### Your objective:
Rewrite the lines of the entries from the one containing "What do you" through the end of the entries as a JSON list of strings, one string per line, with blank lines skipped and the pictures omitted.

Dataset entries
%%

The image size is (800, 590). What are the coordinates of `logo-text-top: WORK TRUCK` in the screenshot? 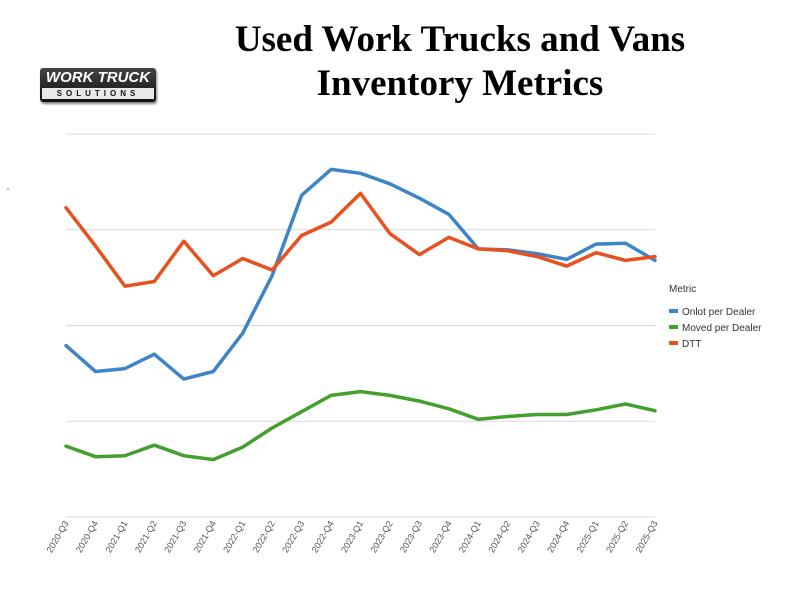 It's located at (98, 78).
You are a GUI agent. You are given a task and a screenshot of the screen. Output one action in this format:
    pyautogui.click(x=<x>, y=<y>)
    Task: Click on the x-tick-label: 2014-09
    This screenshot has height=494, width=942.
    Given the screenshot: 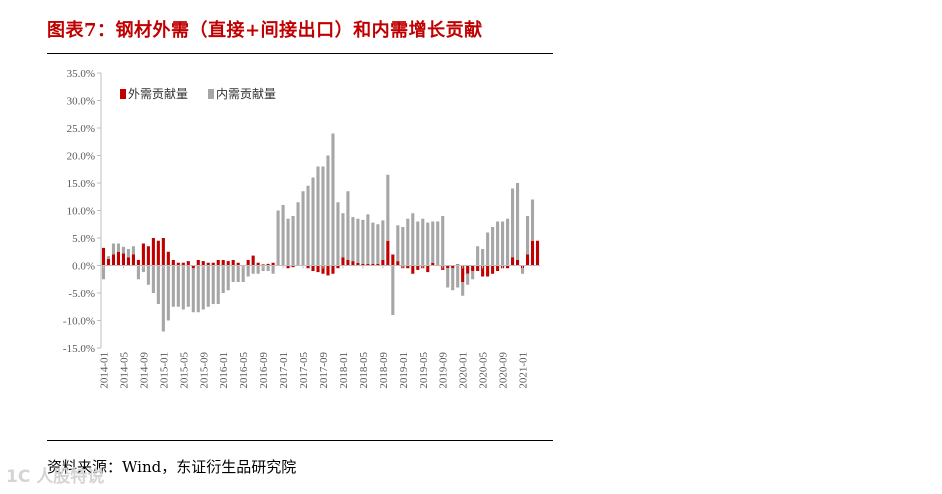 What is the action you would take?
    pyautogui.click(x=144, y=370)
    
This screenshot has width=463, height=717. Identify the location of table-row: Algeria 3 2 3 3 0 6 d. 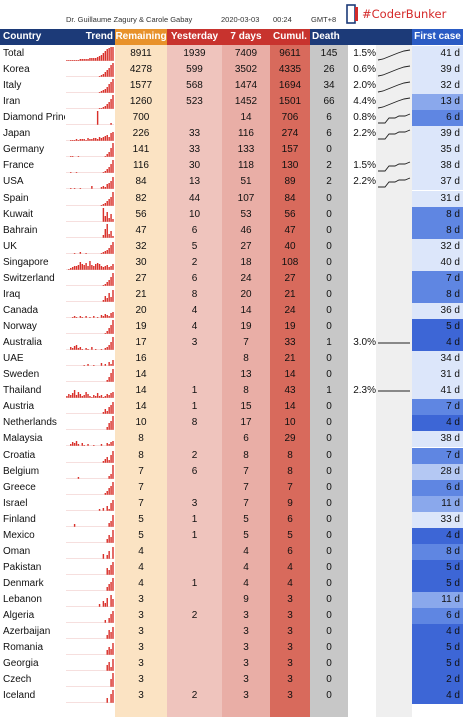
(232, 616).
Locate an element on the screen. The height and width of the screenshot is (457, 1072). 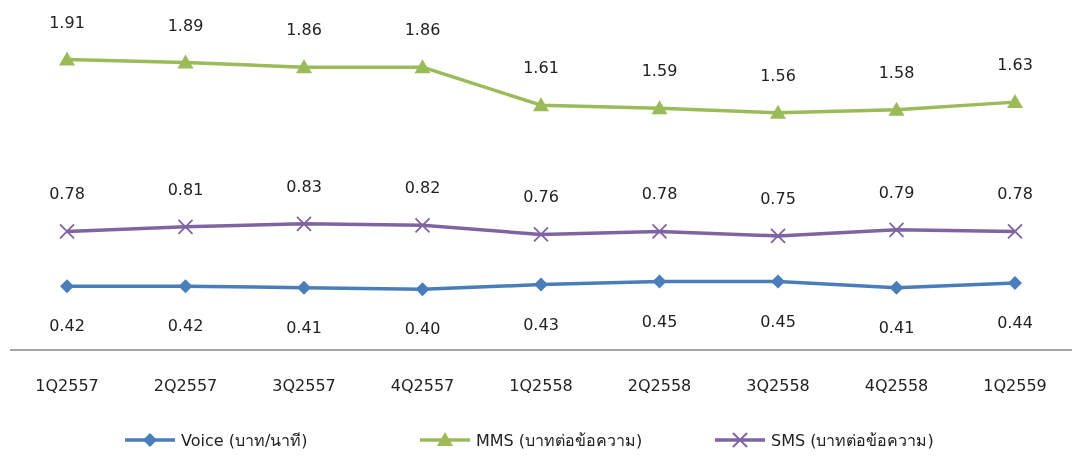
x-tick-label: 3Q2557 is located at coordinates (304, 386).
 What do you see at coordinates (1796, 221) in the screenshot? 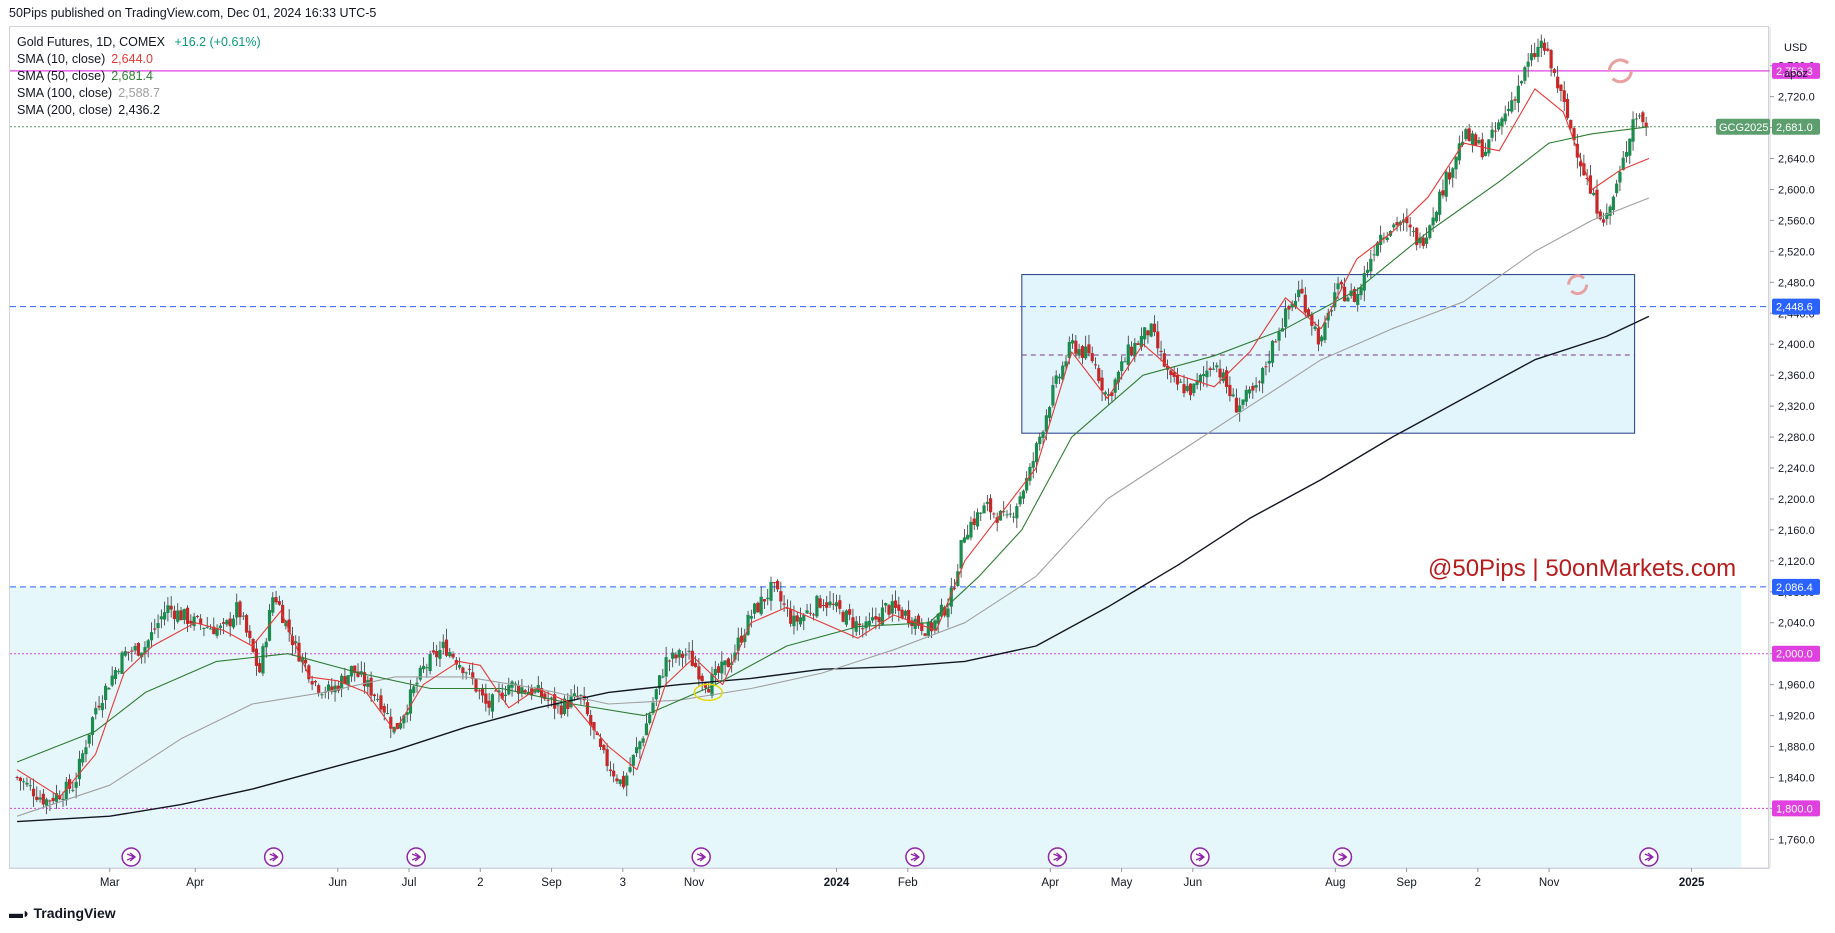
I see `y-tick-label: 2,560.0` at bounding box center [1796, 221].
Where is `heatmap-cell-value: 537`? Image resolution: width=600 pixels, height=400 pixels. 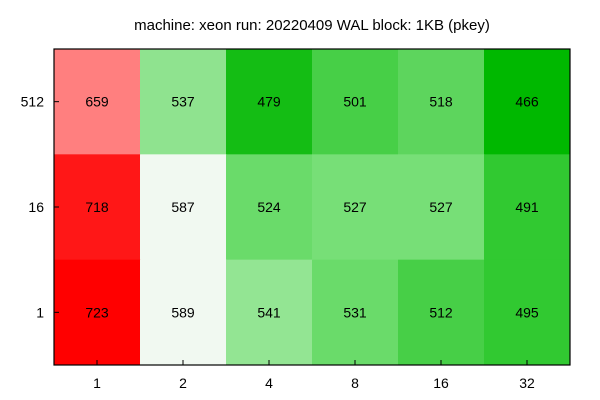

%%

### Expected answer:
[
  " What do you see at coordinates (1796, 221) in the screenshot? ",
  "I see `y-tick-label: 2,560.0` at bounding box center [1796, 221].",
  "Where is `heatmap-cell-value: 537`? Image resolution: width=600 pixels, height=400 pixels. "
]